Exercise> Print only the lines below from the one with "The width and" to the one with "Task: Sort by Qoq profit arrows", both included, exactly as they stand. Leave pictures out.

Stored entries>
-.-.-

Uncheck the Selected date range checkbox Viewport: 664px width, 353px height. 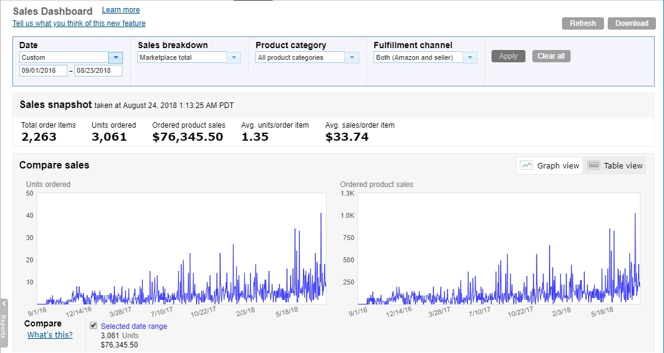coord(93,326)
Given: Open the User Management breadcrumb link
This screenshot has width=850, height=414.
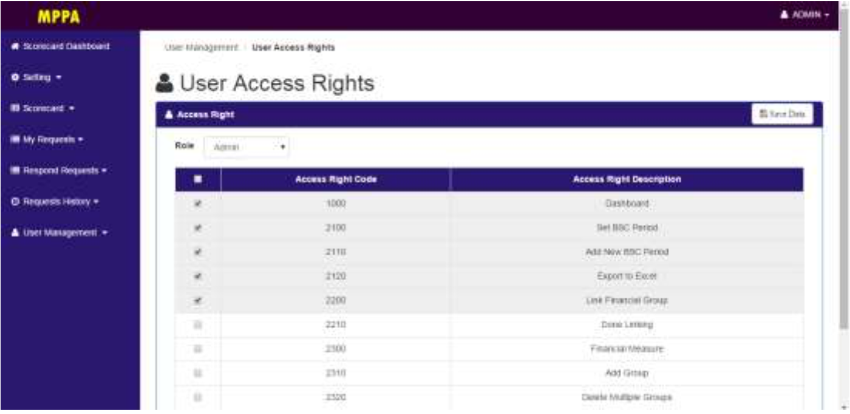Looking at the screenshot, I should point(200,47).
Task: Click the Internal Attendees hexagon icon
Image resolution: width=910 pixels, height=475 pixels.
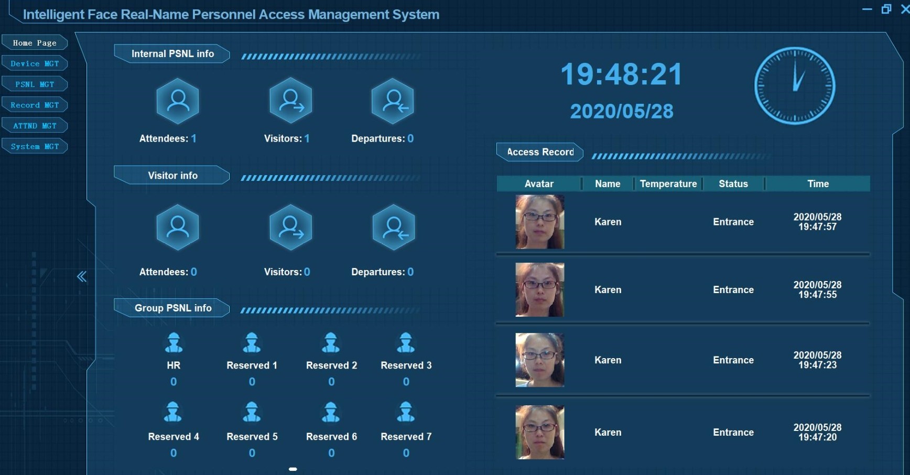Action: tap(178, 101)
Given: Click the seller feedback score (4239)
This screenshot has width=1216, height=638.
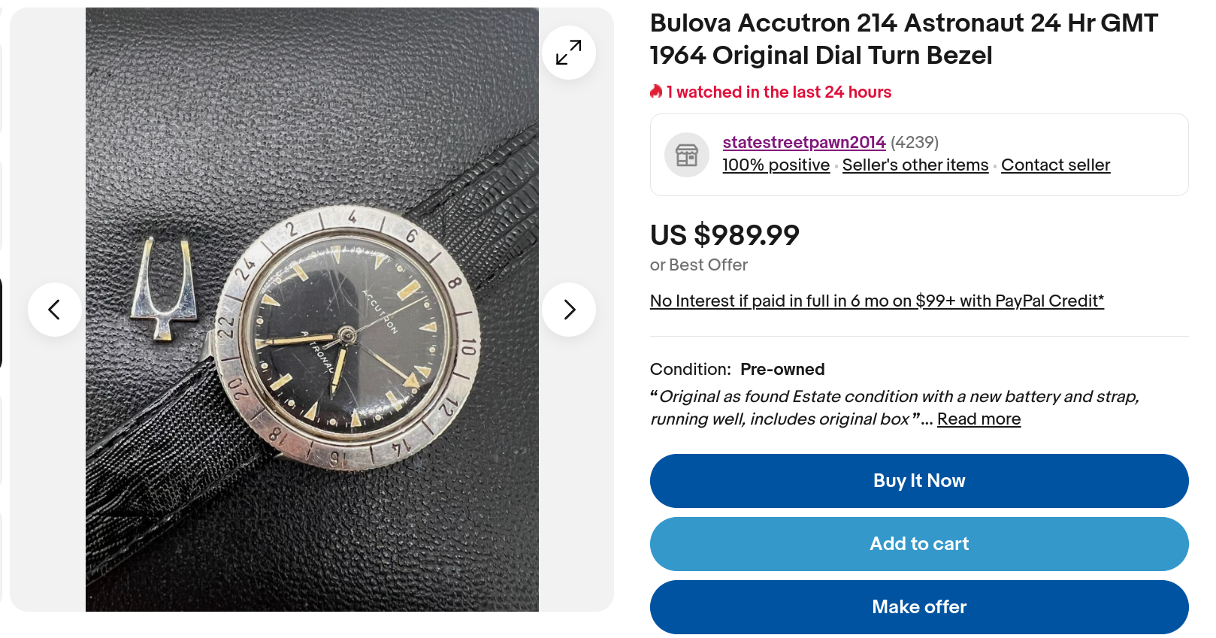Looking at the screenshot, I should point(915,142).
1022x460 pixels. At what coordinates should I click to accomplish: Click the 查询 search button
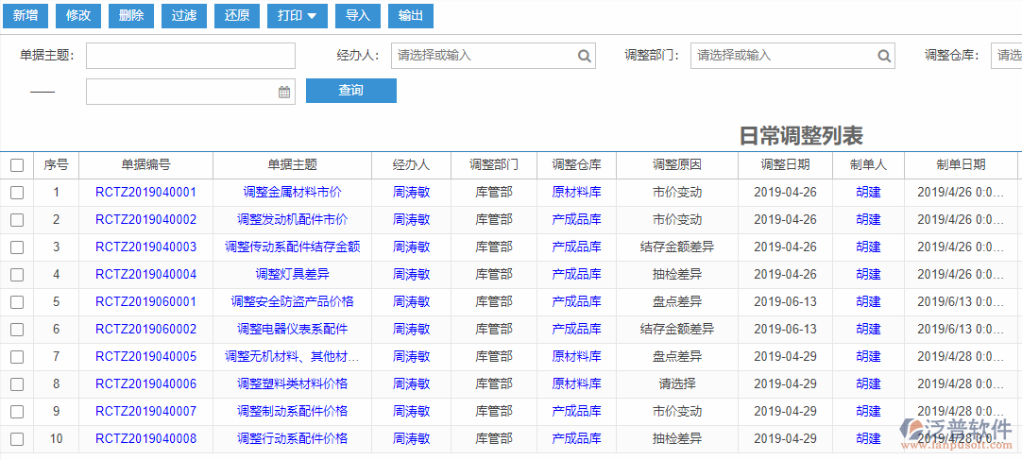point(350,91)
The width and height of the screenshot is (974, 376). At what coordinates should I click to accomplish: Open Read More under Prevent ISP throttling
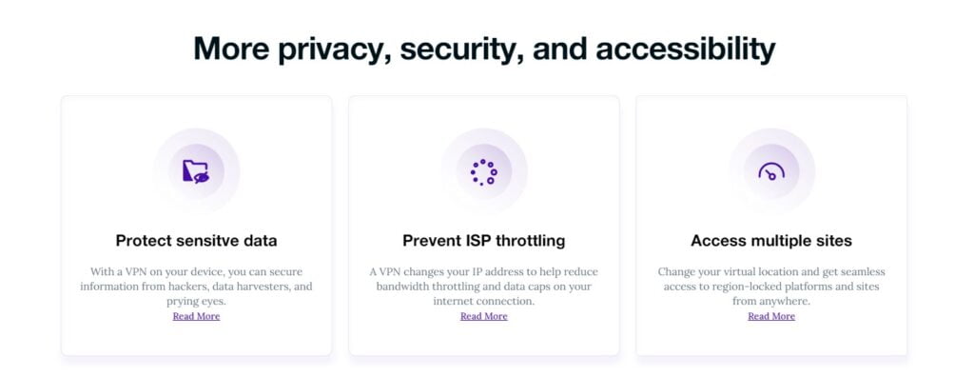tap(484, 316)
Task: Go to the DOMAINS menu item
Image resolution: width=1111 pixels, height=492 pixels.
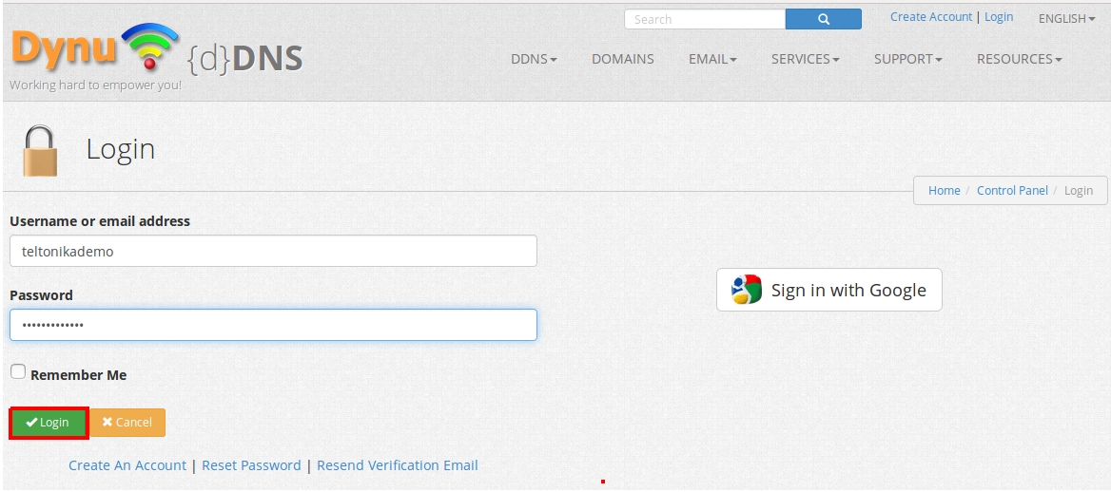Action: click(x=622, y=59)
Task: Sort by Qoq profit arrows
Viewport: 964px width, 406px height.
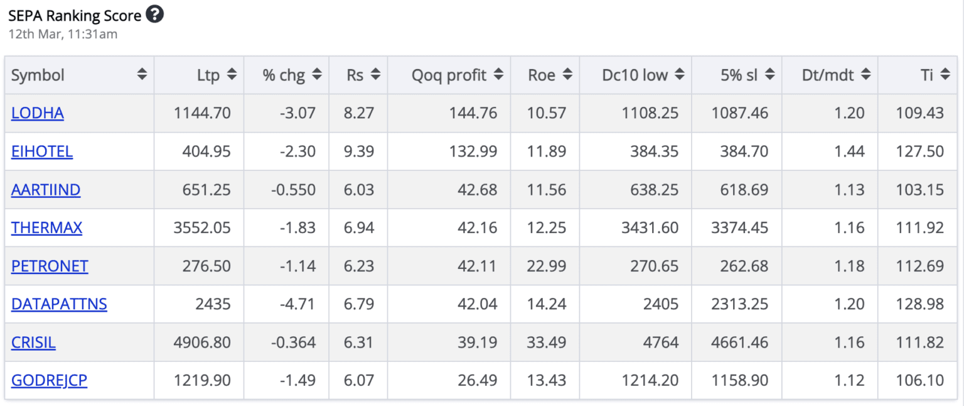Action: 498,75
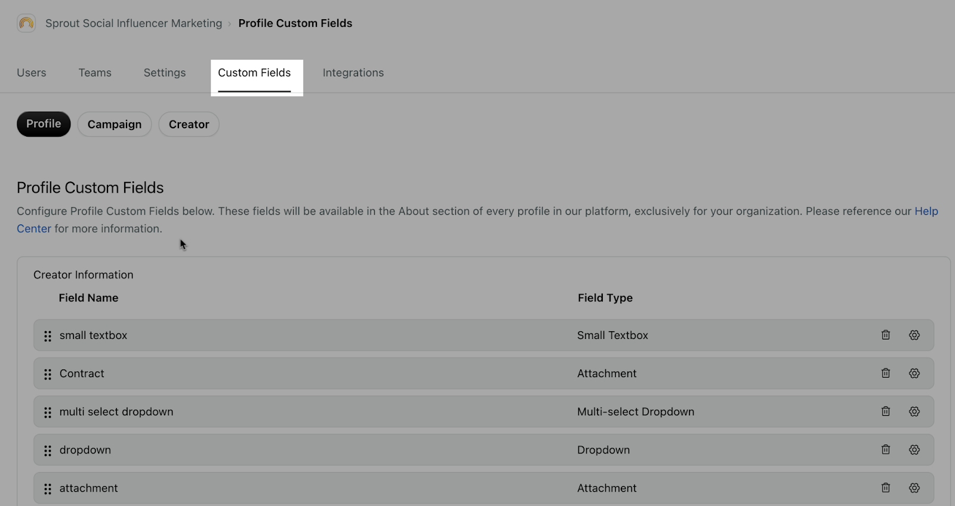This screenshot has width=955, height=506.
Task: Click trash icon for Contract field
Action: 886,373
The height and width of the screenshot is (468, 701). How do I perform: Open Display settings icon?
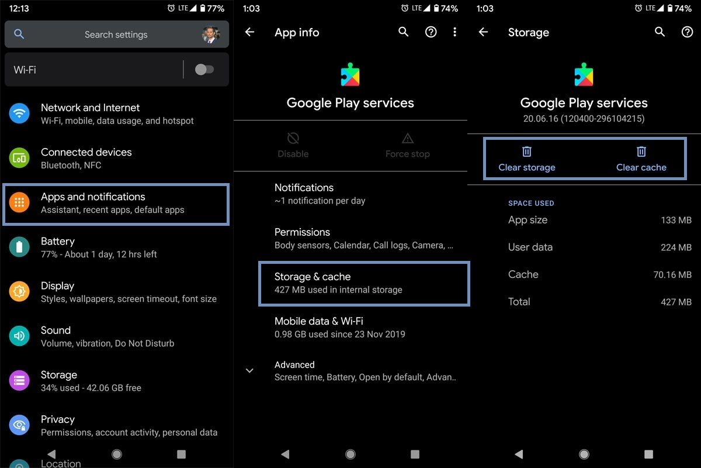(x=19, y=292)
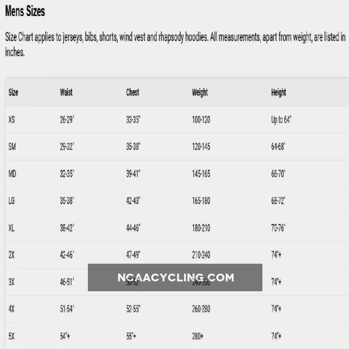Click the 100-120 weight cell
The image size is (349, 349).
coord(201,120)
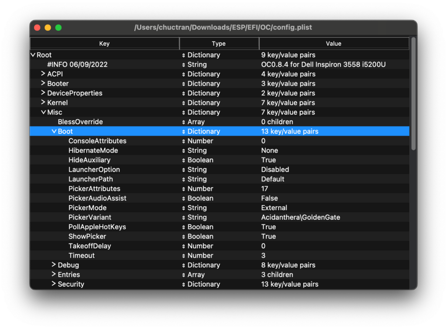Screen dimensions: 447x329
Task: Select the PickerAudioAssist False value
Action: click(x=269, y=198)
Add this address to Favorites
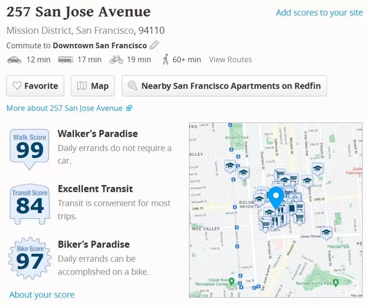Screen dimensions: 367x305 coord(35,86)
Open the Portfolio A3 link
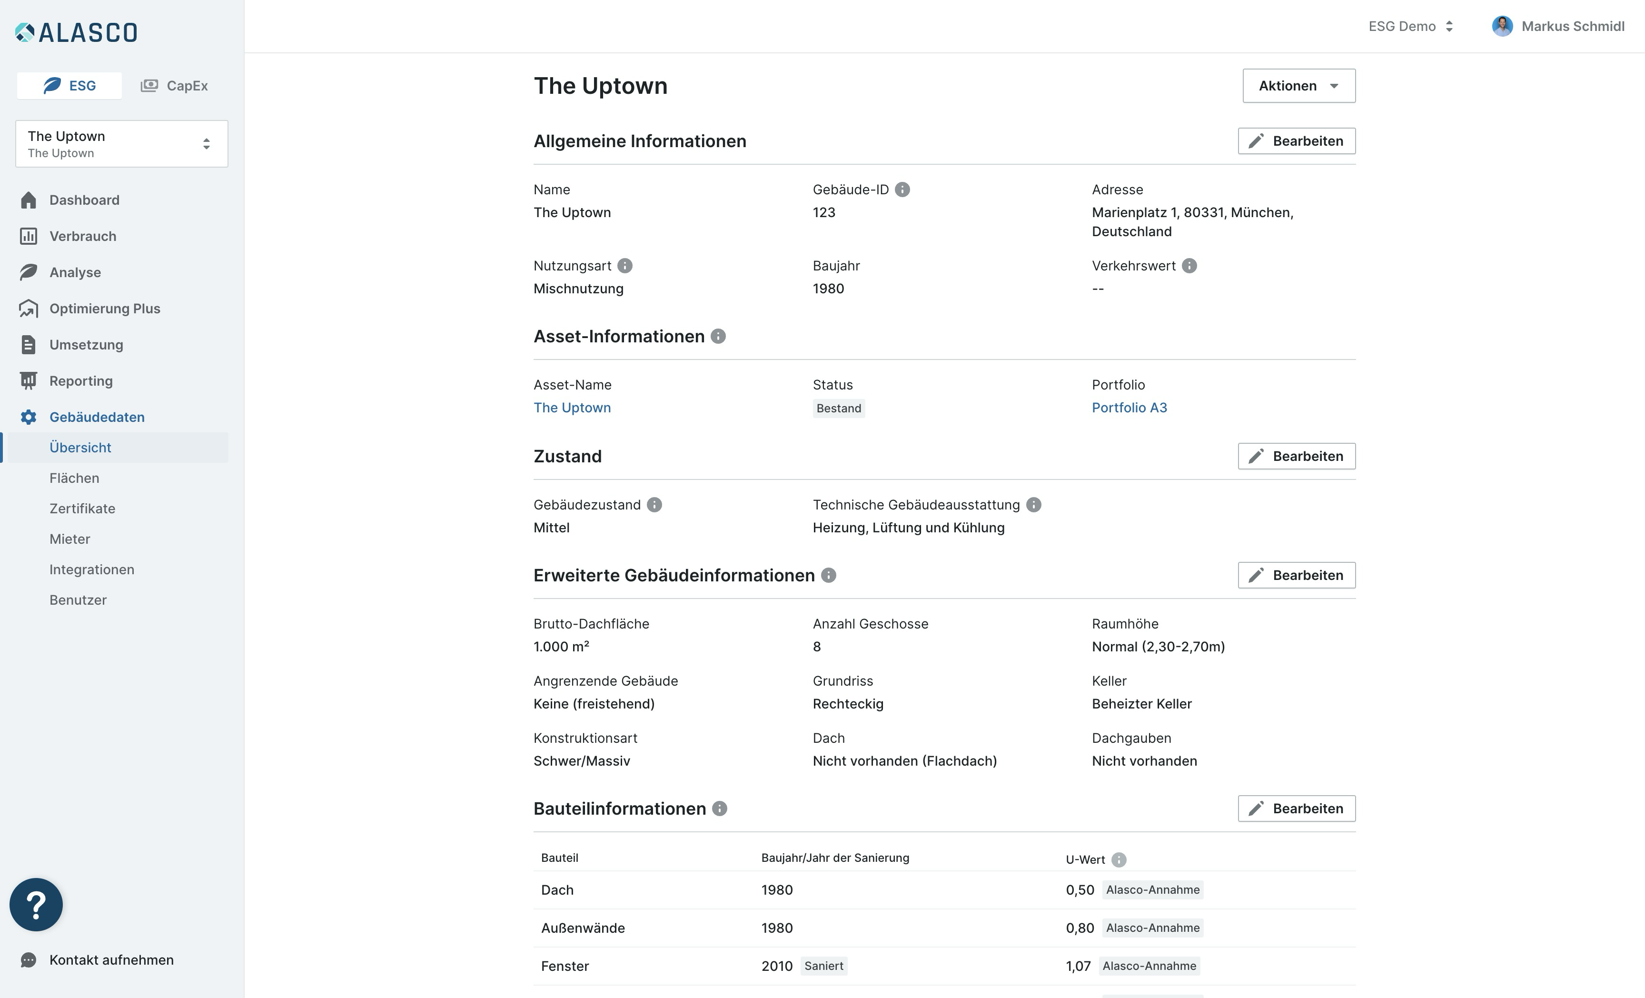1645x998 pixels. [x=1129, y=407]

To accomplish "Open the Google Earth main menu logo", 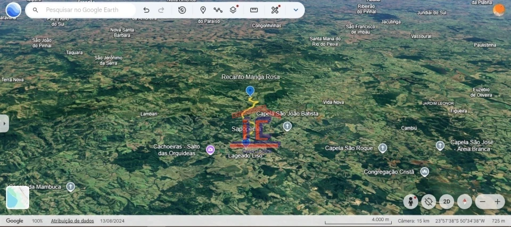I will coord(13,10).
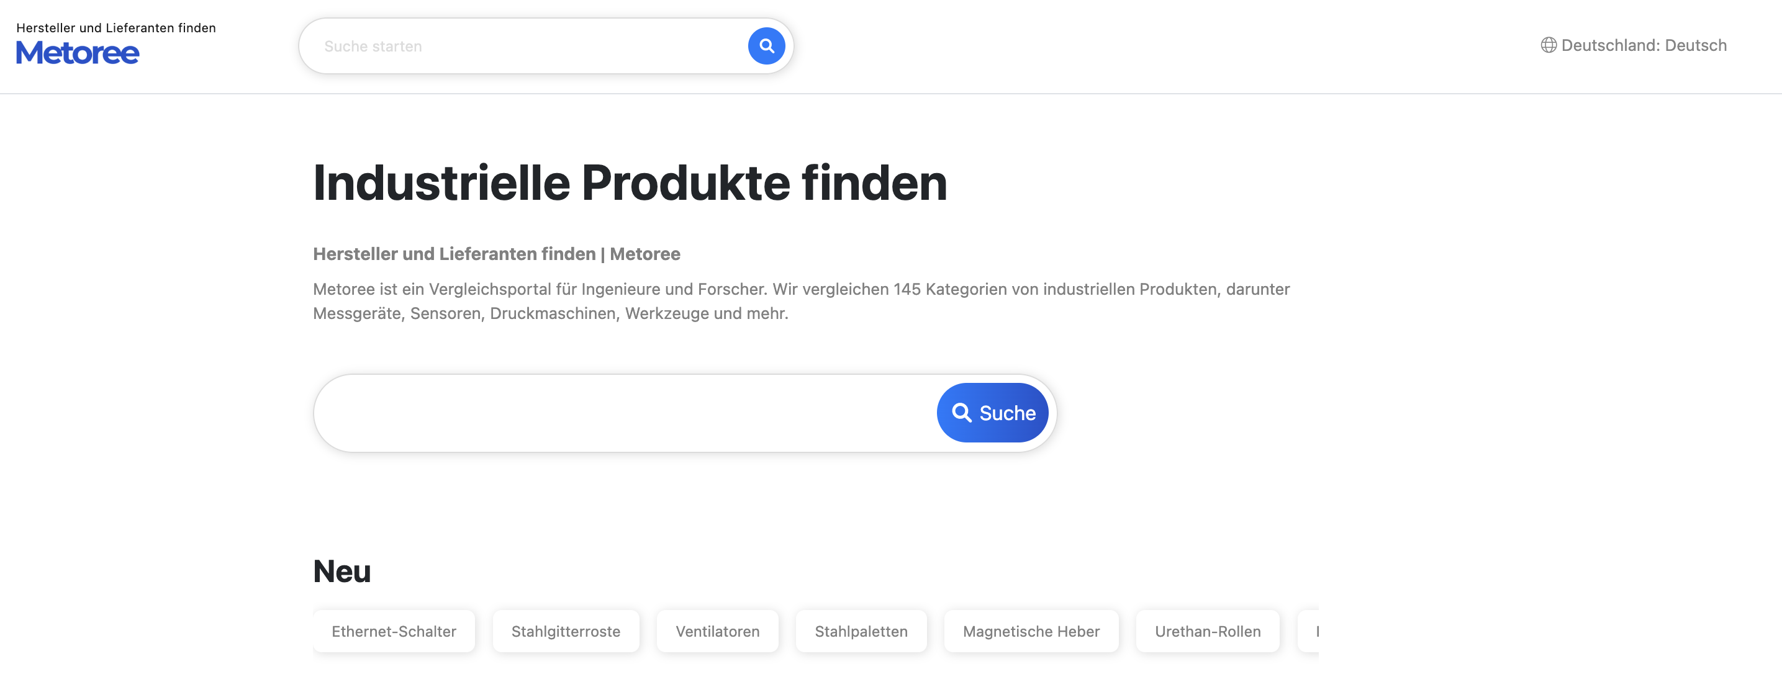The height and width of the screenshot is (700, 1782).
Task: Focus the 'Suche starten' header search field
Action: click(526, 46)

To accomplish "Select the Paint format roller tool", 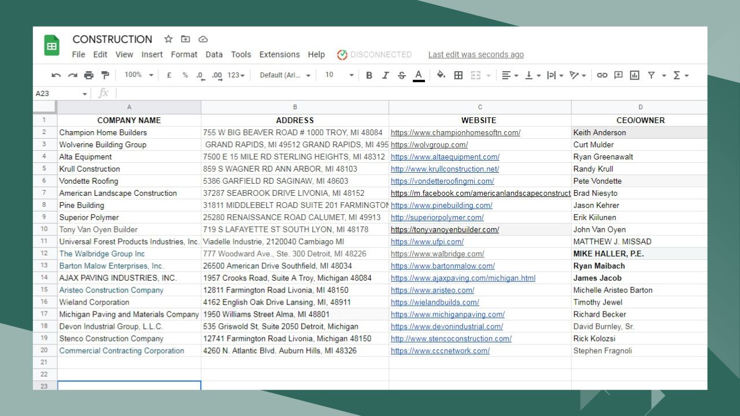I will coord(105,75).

-.-.-

Result of this exercise>
The width and height of the screenshot is (974, 376). At what coordinates should I click to accomplish: Open Read More under Prevent ISP throttling
tap(484, 316)
Task: Go to the DOMAINS menu item
Image resolution: width=1111 pixels, height=492 pixels.
Action: click(x=622, y=59)
Task: Sort by Qoq profit arrows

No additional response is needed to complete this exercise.